By Dale Miller
The U of C campus is home to no less than seven trailer parks, but unless a tornado sweeps through Calgary in the near future, don’t expect them to go away.
“It’s the most visual symbol of the government’s mismanagement of post secondary education,” said Students’ Union President Matt Stamaugh. “Trailers belong on a construction site, not a university campus.”
There are 38 individual trailer units totaling 3111.62 square metres, located on seven sites all across campus. Eleven of these units are owned and maintained by the university at a cost of $5,000 per year, while the remainder are leased out and maintained by ATCO. In addition to being aesthetically displeasing, the trailers offer additional classroom, storage, and Registrar’s space.

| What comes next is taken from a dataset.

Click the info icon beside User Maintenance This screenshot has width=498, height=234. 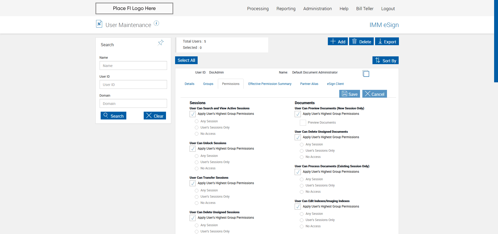pos(156,23)
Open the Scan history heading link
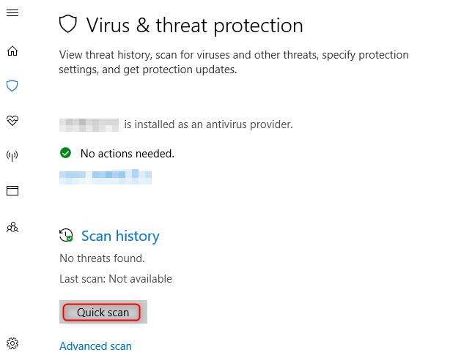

These trailers are intended to be temporary, but it is unclear as to how long they will remain since there is no specific plan to alleviate the space issue on campus.
“I don’t think that we will see a change imminently,” said U of C Vice-President of External Communications Roman Cooney. “We’ve got to make some of those decisions with respect to budget priorities over the next weeks and months.”
Neither the students nor administration want these mobile units on campus, but there simply is not enough space for the amount of students on campus.
“Of course we don’t want to have trailers on campus,” said Cooney. “More to the point, we don’t want crammed classrooms either.”
Are the trailers a symptom of a larger problem, mainly that the U of C has too many students?
“Over the last seven years we have made the decision to accept more students to increase access,” said Cooney. “One of the effects of taking on more students is that we have bigger class sizes and more pressure on the institution. That was a trade-off that we felt was reasonable.”
This is contrary to the strategies of most other universities in Canada, where increased class sizes and uncapped enrollment are viewed as detrimental to the quality of university education. Theis university however, feels that we have just now reached the breaking point for student capacity.
“We have reached a point where we are not improving the education of students by accepting more students,” said Cooney. “At that point, the quality of education is diminished when you have more students than the physical capacity to teach.”
By announcing the enrollment cap a couple of weeks ago, the university is addressing the concerns campus overpopulation; but both the presence of the trailers and the U of C’s 14th place standing in Maclean’s magazine suggest that we reached that point some time ago. There will not be any solutions to the overcrowding in the near future, but steps are being taken by administration.
“We need to set some priorities,” said Cooney. “We cannot continue to take on more students if it means that we aren’t able to give them the quality of education that they want and expect.”